Collected data

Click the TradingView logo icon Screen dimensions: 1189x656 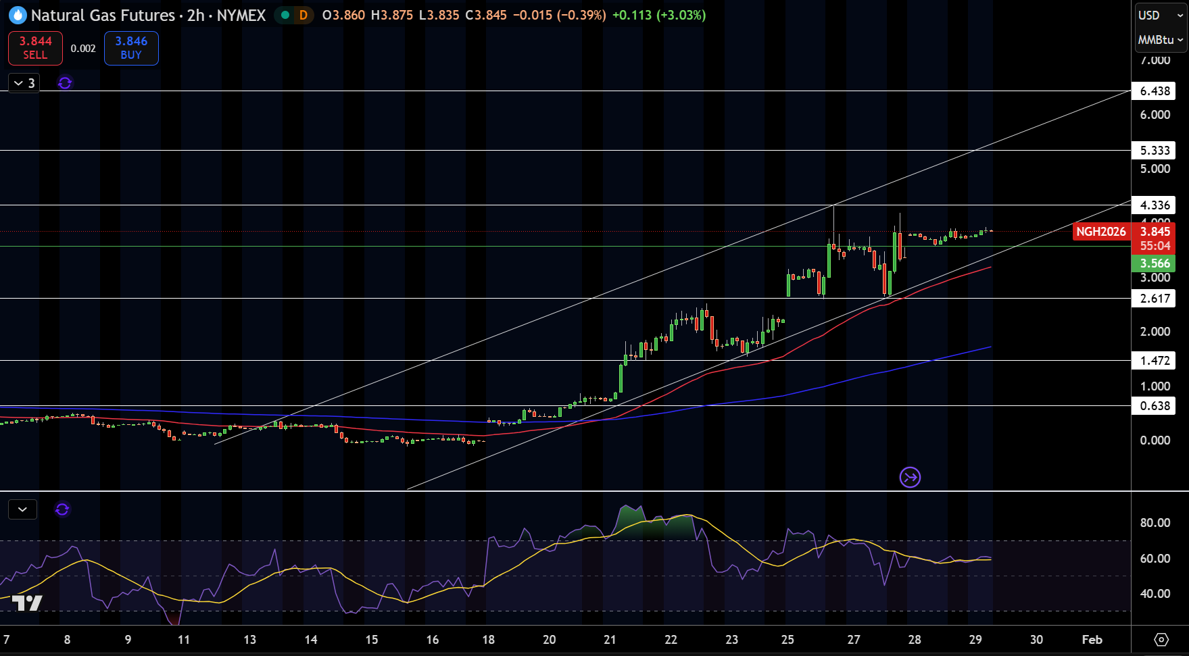(27, 603)
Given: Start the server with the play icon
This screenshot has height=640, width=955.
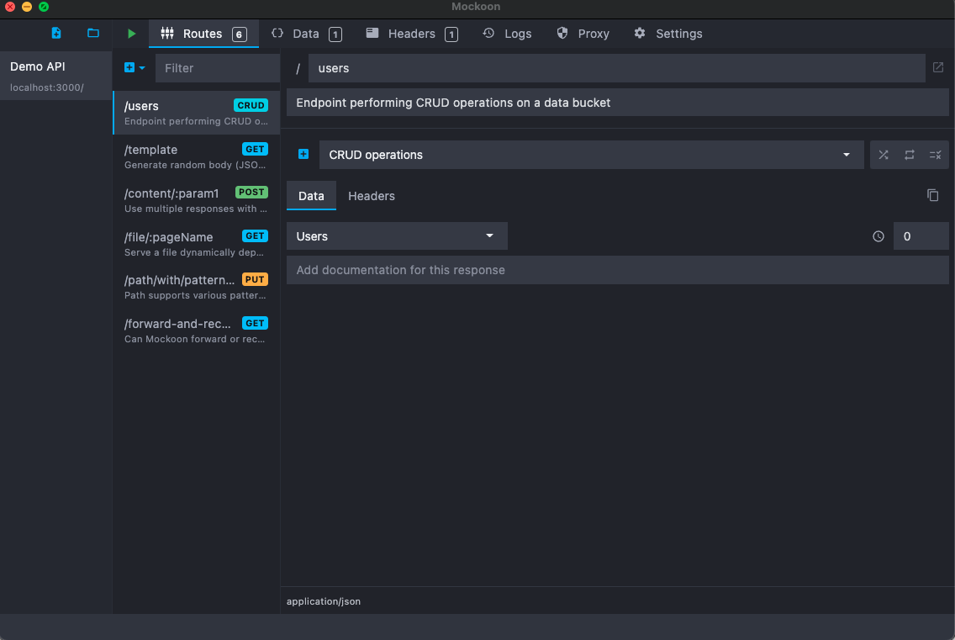Looking at the screenshot, I should [132, 34].
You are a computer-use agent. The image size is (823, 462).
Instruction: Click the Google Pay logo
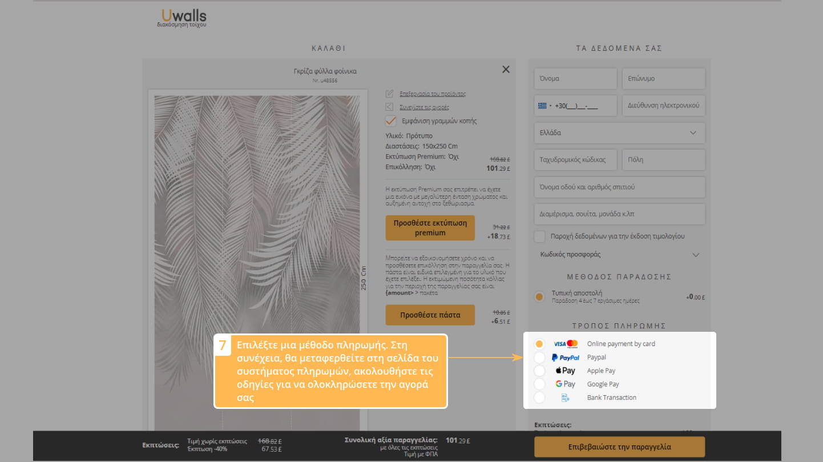[x=565, y=384]
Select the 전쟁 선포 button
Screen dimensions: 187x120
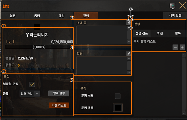142,33
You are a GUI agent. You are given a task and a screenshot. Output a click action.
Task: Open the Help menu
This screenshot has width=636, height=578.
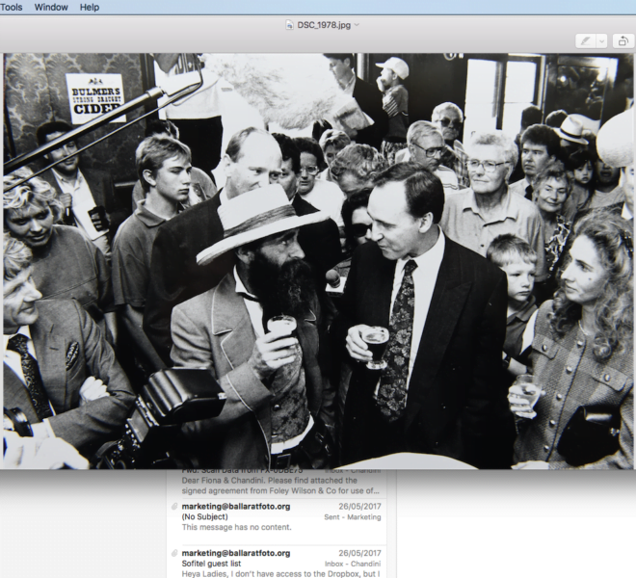tap(90, 7)

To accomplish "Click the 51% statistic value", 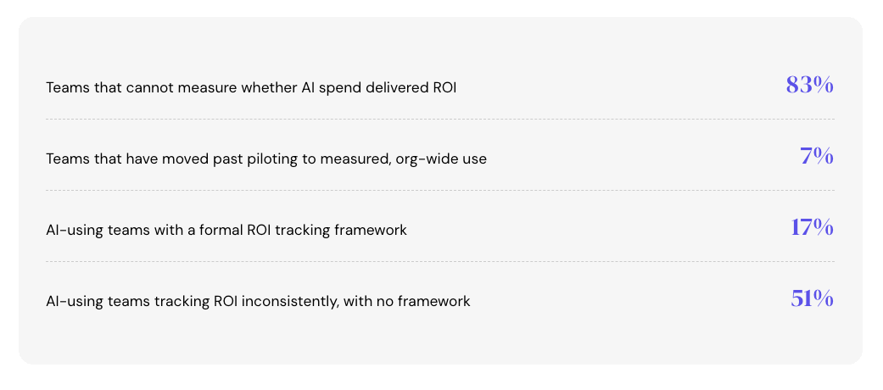I will tap(812, 298).
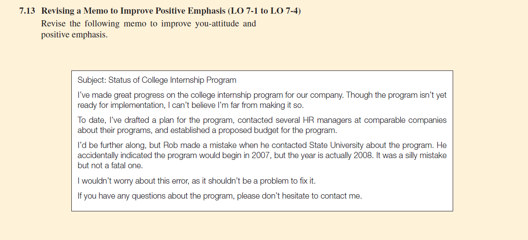528x240 pixels.
Task: Click the heading 'Revising a Memo to Improve Positive Emphasis'
Action: click(x=133, y=11)
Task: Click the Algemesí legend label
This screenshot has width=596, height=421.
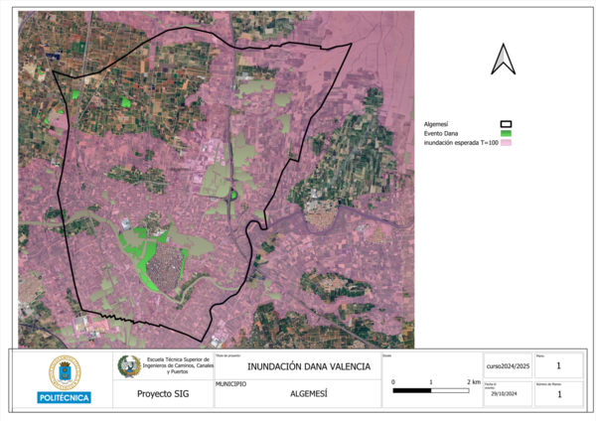Action: point(440,123)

About this task
What is needed is a word-for-word repeat of every line from the line with "Task: Click the Algemesí legend label" to the end of the entries above; leave out the pictures.

Answer for this exercise
Task: Click the Algemesí legend label
This screenshot has width=596, height=421.
Action: point(440,123)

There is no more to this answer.